Task item: Output all records precisely as written.
....................
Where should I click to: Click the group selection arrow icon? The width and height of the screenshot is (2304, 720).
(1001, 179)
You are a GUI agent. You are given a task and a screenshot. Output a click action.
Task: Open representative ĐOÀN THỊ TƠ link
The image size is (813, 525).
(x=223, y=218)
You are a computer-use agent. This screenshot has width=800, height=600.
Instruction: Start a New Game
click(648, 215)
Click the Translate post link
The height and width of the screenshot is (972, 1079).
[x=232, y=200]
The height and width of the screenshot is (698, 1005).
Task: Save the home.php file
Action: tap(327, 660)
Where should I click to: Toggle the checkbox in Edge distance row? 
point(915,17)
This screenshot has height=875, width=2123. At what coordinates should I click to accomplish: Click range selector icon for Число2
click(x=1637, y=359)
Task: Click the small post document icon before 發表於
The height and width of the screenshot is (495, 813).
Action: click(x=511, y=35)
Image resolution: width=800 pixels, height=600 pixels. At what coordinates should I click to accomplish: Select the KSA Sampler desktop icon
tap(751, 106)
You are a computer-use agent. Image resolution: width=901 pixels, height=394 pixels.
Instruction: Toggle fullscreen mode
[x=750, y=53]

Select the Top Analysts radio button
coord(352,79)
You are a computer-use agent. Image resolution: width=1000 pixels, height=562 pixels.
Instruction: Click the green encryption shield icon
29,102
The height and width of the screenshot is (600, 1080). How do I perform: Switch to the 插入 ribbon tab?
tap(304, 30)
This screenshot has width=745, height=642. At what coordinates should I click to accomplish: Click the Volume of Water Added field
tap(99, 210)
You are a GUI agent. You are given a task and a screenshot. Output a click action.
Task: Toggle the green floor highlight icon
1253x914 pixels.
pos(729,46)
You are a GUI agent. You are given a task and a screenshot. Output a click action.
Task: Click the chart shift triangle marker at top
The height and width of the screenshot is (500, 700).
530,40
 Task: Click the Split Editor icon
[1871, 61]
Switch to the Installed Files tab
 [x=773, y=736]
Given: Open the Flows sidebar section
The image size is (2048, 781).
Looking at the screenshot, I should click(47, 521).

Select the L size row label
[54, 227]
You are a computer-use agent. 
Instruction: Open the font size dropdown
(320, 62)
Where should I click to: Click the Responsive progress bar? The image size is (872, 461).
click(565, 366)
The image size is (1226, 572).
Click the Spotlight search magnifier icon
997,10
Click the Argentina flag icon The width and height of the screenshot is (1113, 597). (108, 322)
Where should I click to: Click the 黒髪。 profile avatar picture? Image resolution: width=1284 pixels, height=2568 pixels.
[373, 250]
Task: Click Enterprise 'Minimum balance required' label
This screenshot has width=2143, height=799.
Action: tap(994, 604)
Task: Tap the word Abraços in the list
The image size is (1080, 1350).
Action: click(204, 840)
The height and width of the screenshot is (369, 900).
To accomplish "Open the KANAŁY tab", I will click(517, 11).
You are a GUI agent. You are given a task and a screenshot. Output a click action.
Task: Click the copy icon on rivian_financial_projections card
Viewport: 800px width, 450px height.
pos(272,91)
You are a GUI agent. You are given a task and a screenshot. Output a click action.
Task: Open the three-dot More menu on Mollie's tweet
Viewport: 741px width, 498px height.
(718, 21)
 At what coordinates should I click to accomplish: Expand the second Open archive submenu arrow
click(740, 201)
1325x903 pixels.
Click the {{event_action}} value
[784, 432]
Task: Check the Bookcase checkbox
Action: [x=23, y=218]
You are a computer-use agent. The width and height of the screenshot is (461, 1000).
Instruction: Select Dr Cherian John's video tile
....................
Response to the task:
Where should I click to: Click the group selection arrow icon? The width and height of the screenshot is (2304, 720).
(1001, 179)
You are a GUI agent. You are given a task and a screenshot. Output a click action.
Task: Open representative ĐOÀN THỊ TƠ link
The image size is (813, 525).
(x=223, y=218)
You are a computer-use agent. This screenshot has width=800, height=600.
Instruction: Start a New Game
click(648, 215)
Click the Translate post link
The height and width of the screenshot is (972, 1079).
[x=232, y=200]
The height and width of the screenshot is (698, 1005).
Task: Save the home.php file
Action: tap(327, 660)
Where should I click to: Toggle the checkbox in Edge distance row? 
point(915,17)
This screenshot has height=875, width=2123. At what coordinates should I click to accomplish: Click range selector icon for Число2
click(x=1637, y=359)
Task: Click the small post document icon before 發表於
The height and width of the screenshot is (495, 813).
Action: click(x=511, y=35)
Image resolution: width=800 pixels, height=600 pixels. At what coordinates should I click to accomplish: Select the KSA Sampler desktop icon
tap(751, 106)
You are a computer-use agent. Image resolution: width=901 pixels, height=394 pixels.
Instruction: Toggle fullscreen mode
[x=750, y=53]

Select the Top Analysts radio button
coord(352,79)
You are a computer-use agent. Image resolution: width=1000 pixels, height=562 pixels.
Instruction: Click the green encryption shield icon
29,102
The height and width of the screenshot is (600, 1080). How do I perform: Switch to the 插入 ribbon tab?
tap(304, 30)
This screenshot has width=745, height=642. At what coordinates should I click to accomplish: Click the Volume of Water Added field
tap(99, 210)
You are a GUI agent. You are given a task and a screenshot. Output a click action.
Task: Toggle the green floor highlight icon
1253x914 pixels.
pos(729,46)
You are a GUI agent. You are given a task and a screenshot. Output a click action.
Task: Click the chart shift triangle marker at top
The height and width of the screenshot is (500, 700).
530,40
 Task: Click the Split Editor icon
[1871, 61]
Switch to the Installed Files tab
 [x=773, y=736]
Given: Open the Flows sidebar section
The image size is (2048, 781).
Looking at the screenshot, I should click(47, 521).

Select the L size row label
[54, 227]
You are a computer-use agent. 
Instruction: Open the font size dropdown
(320, 62)
Where should I click to: Click the Responsive progress bar? The image size is (872, 461).
click(565, 366)
The image size is (1226, 572).
Click the Spotlight search magnifier icon
997,10
Click the Argentina flag icon The width and height of the screenshot is (1113, 597). (108, 322)
Where should I click to: Click the 黒髪。 profile avatar picture? Image resolution: width=1284 pixels, height=2568 pixels.
[373, 250]
Task: Click Enterprise 'Minimum balance required' label
This screenshot has width=2143, height=799.
Action: tap(994, 604)
Task: Tap the word Abraços in the list
The image size is (1080, 1350).
Action: click(204, 840)
The height and width of the screenshot is (369, 900).
To accomplish "Open the KANAŁY tab", I will click(517, 11).
You are a GUI agent. You are given a task and a screenshot. Output a click action.
Task: Click the copy icon on rivian_financial_projections card
Viewport: 800px width, 450px height.
pos(272,91)
You are a GUI agent. You are given a task and a screenshot. Output a click action.
Task: Open the three-dot More menu on Mollie's tweet
Viewport: 741px width, 498px height.
(718, 21)
 At what coordinates should I click to accomplish: Expand the second Open archive submenu arrow
click(740, 201)
1325x903 pixels.
Click the {{event_action}} value
[784, 432]
Task: Check the Bookcase checkbox
Action: [x=23, y=218]
You are a computer-use agent. The width and height of the screenshot is (461, 1000).
Instruction: Select Dr Cherian John's video tile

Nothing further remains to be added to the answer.